Introduction 

The interest in short-rotation coppice systems rose over the last decades, aiming to improve the sustainability of the second generation bioenergy crops. Besides their positive ecological functions, fast-growing trees like poplars and willows can be harvested and used for bioenergy production ([17]). Among the more common tree species used in northern Europe for bioenergy production, black locust (Robinia pseudoacacia L.) is planted with remarkable success for reclamation in lignite opencast mining areas in Brandenburg (NE Germany - [6], [4]). Here, due to the ongoing mining activities, the groundwater table is lowered, and therefore plant growth depends mostly on the amount of rainfall. In those areas characterized by unfavorable edaphic conditions ([7]), the soil is mostly an unstructured clayed-sandy material, extremely heterogeneous and poor in organic materials and nutrients. As a result ([3]), a decrease in productivity is to be expected, due to the scarcity of nutrients. Furthermore, the soil water availability during summer is more prone to water deficit than in agricultural soils under the same climatic conditions. Since water and nutrient availability are the main limiting factors for primary production, there is a need to evaluate the drought impact on the black locust growth performance, taking into account the response of the plant to different edaphic conditions. There are several research works carried out at field scale, describing the black locust biomass production and its relation to water constraint ([1]). The link between the black locust growth and the soil water availability has been recently clarified by Mantovani et al. ([11], [12]), however only in a controlled lysimeter experiment. Therefore, in our work we aimed at evaluating the impact of summer drought periods and nutrient paucity on black locust growth performance in the field, linking the plant water status to the radial increment of the trunk during the vegetation period. The spatial and temporal variability in leaf water potential and its implications for tree growth was taken into account. More specifically we carried out a critical comparison between black locust growth performance under water limitation in two sites with different edaphic but comparable climatic conditions.

  Material and method 

Study sites

The study area is located in southern Brandenburg, Germany, about 150 km southeast of Berlin and is characterized by an average annual precipitation of 556 mm and a mean annual temperature of 9.3 °C (1951-2003, nearest climatic station Cottbus, Deutscher Wetterdienst).

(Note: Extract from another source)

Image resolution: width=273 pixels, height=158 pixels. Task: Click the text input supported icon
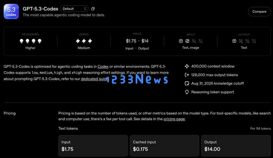click(181, 41)
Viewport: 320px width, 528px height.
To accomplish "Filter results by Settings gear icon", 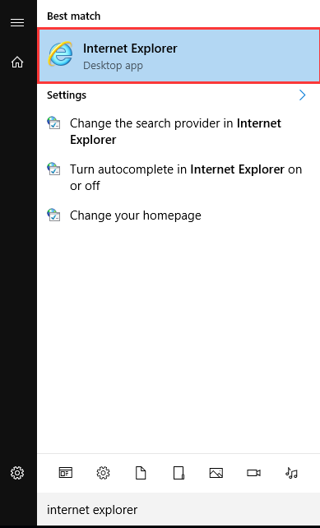I will coord(103,473).
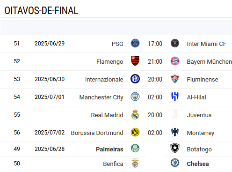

For the experiment two different sites were chosen: (i) Forst (51° 47′ 24″ N, 14° 37′ 57″ E), a fertile agricultural field characterized by sandy loam soil (Gleysol - [5]). While located close to the river Neiße, the annual variation of the groundwater table lies between 1.0 and 2.2 m below the soil surface. (ii) Welzow-Süd (51° 37′ 23″ N, 14° 19′ 34″ E), a reclaimed post-mining site with a groundwater table lower than 100 m below the soil surface due to the ongoing mining activity. The soil here is heterogeneous and consists mainly of sands and clayed-sands in an initial stage (Regosol - [5]), therefore it is still unstructured ([9]). The total organic carbon (TOC) measured in Forst (10.1 g kg^-1) was higher than in Welzow-Süd (2.9 g kg^-1), while the total nitrogen (TN) values amounted to 0.9 g kg^-1 in both sites.

Black locust bare-root seedlings were planted in Forst in the spring of 2010 and in Welzow-Süd in the spring of 2007. The plants were established in form of an agroforestry system as a short-rotation coppice for bioenergy production. The design of the agroforestry system at both sites was comparable. The tree hedgerows consisted of four double rows. Along the row the trees were planted every 0.85 m. The tree distance within and between the double rows was 0.8 m and 1.8 m, respectively. Crop alleys in between the hedgerows had a width of 24 m. One plot of 11.4 × 105 m was selected at each site (Fig. 1), and split in 7 subplots of 11.4 × 15 m.

Fig. 1 - Schematic diagram of the tree plantation in Forst and Welzow-Süd. The figures are not in scale and the circles in the figure are only representative of the tree rows, not of the single trees.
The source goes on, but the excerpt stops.